Por Amanda Costa
para o Acerto de Contas
Iniciando a temporada 2011 de posts, venho tratar de um tema que me é muito caro: os jogos eletrônicos. Mas, antes de iniciar o texto propriamente dito, não posso deixar de registrar meus parabéns à nossa primeira presidenta, Dilma Roussef.
Quando a campanha eleitoral estava ainda no início, havia declarado meu voto em José Serra. Minha intenção era votar em Marina Silva no primeiro turno, e em José Serra no segundo. Mas com o andar da carruagem, e percebendo o baixíssimo nível da campanha tucana, não tive dúvidas de que deveria depositar o meu voto na candidata Dilma. E aquilo que antes me parecia uma desvantagem da então candidata (falta de experiência política), hoje me parece uma virtude. Oxalá, inauguremos uma nova forma de fazer política nesse país, sem os velhos clientelismos.
Retomando a temática do post, devo indicar primeiramente o link para os que tiverem interesse em baixar o artigo que resultou da minha pesquisa de Trabalho de Conclusão de Curso em Pedagogia na Universidade Federal de Pernambuco (UFPE). O artigo “Hipermídia Didática: relato de uma experiência no ensino médio” sistematiza o experimento que realizamos (eu, meu orientador Dr. Sérgio Abranches e o professor de Física do Colégio de Aplicação, Ms. Ricardo Amaral) no início do ano passado ao desenvolvermos um jogo de computador para o ensino de Física no 1º ano do ensino médio.
Embora eu já tivesse experiência na criação de mídias para educação, foi a primeira vez que desenvolvi um jogo propriamente dito, com regras, personagens, penalidades, recompensas, enfim… tudo o que compõe o universo dos jogos. A partir de então, me encantei com a experiência e tenho direcionado minha atenção a tudo o que se refere ao desenvolvimento desse tipo de software, especialmente às questões de natureza didática que devem nortear o processo de produção para o contexto educativo.
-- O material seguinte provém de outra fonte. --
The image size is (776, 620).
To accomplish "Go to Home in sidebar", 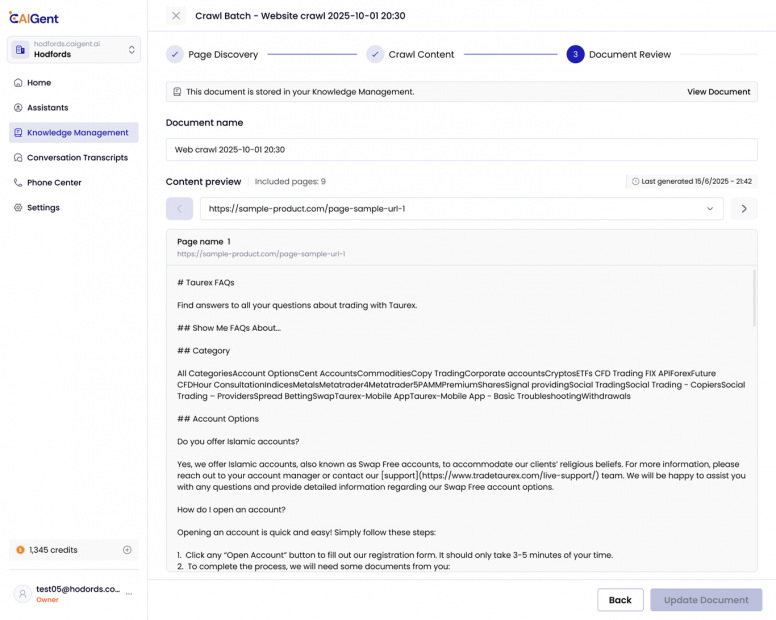I will [x=39, y=83].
Aproveito para pedir sugestões de leitura na área, pois a literatura que trata desse recorte (pressupostos pedagógicos para o desenvolvimento de jogos) é muito escassa, dado o seu caráter emergente. Há vasta literatura sobre o desenvolvimento de jogos em suas implicações de ordem mais técnica (linguagem de programação, concepção de interfaces, arquitetura de informação etc.), mas os aspectos de ergonomia próprios da dimensão pedagógica compõem um segmento ainda muito novo e, devo admitir, fascinante.
Outro objeto de investigação, ligado aos jogos de computador, que também ganha força (especialmente fora do Brasil) é o dos efeitos que eles provocam no psiquismo, e mesmo nos cérebros, daqueles que se dedicam a ficar horas diante de uma máquina interagindo com mundos virtuais. Com o avanço da tecnologia de jogos, que favorece a criação de ciberexperiências cada vez mais complexas e envolventes, suas possíveis conseqüências começam a levantar questões absolutamente pertinentes para os desenvolvedores, mormente aos que se dedicam à produção de jogos com propósito educativo.
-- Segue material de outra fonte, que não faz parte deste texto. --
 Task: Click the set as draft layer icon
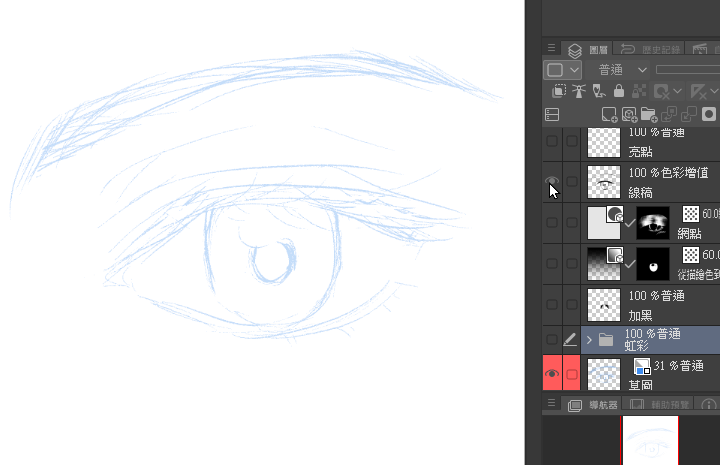[x=598, y=91]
Quem acompanhou as manchetes de tecnologia nos últimos dias deve ter se deparado com a notícia de que uma empresa japonesa de desenvolvimento, a Nintendo, anunciou que a próxima geração de seus aparelhos de game portáteis, Nintendo DS 3D, que, como o nome indica, virá com a tecnologia de visualização 3D incorporada em suas telas, deve ser ajustada pelos pais para que crianças menores de seis anos vejam as imagens em 2D, como em uma tela comum.
Outras empresas como a Toshiba e a Sony também fizeram alertas do tipo, e a alegação é de que a tecnologia pode interferir no desenvolvimento normal da visão em crianças pequenas, pois a ilusão do 3D é provocada pelo envio de sinais diferentes para os olhos direito e esquerdo.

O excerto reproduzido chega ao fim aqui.